Efficiency of banks does not go by the size of capital but by the performance and perception of the customer. SBI chairman, Arundhati Bhattacharya at the Delhi Economic Conclave sidelines has been arguing for freedom to decide on mergers and acquisitions be left to the banks themselves. Yes, it is the banks concerned and their boards that should take a responsible call on the issue. Has SBI taken stock of the issues that came up in its acquisition of the two of its Associates and the HR problems it had to handle and perhaps continuing to handle? Does it have a discussion forum where the customers and clients of the merged banks would also have a say? SBIs' ATMs are most times inefficient delivery points. They bask under the glory of their associate bank ATMs. Their attention to the customers has much to comment. Their corporate loans are the big ticket NPAs because of unperceived credit risks and poor due diligence. They are living by legacy.
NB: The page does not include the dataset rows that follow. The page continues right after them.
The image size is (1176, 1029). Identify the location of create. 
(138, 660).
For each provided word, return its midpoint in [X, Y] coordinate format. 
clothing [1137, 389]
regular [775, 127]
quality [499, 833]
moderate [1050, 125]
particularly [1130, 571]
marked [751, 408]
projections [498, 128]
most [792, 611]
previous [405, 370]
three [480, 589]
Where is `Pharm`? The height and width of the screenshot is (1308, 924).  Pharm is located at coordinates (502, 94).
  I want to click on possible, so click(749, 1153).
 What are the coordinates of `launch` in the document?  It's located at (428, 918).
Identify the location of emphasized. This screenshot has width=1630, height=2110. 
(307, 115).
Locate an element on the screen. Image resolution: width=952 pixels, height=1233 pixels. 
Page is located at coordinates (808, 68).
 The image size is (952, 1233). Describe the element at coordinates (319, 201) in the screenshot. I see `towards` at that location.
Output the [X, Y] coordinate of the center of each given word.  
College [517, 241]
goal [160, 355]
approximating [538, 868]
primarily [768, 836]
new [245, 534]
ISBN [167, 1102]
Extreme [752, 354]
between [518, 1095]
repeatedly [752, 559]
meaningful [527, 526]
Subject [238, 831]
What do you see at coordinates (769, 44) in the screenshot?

Smaller banks like Karur Vysya and South Indian Bank have carved out niche in their operating ground while SBI is losing out the market by the day if not by the hour. if the number of accounts are growing it is because of lack of choice in the proximity and not because of its proven excellence. It clocked maximum complaints with the Banking Ombudsman! It is time to keep its eyes and ears open.

History of mergers and acquisitions of banks in India is not so much on economic considerations as on some compulsive agenda. Leave off the reverse mergers of ICICI post liberalization or the others in the private sector, where also it is the weak being acquired by the strong. In regard to public sector banks, it took nearly 20 years for the merger issues of New Bank of India with the Punjab National Bank to be sorted out. Global Trust Bank Ltd merged with the PSB- Oriental Bank of Commerce has left technology scars on the OBC as the later was far behind the former at the time of takeover. Stock values do not jump on account of size alone. Accessing the capital in the market for PSBs will depend on who takes the lead. If the private sector banks like the Kotak that recently took over the ING Vysya, Yes Bank, HDFC Bank take the que first the PSBs could be on the back foot.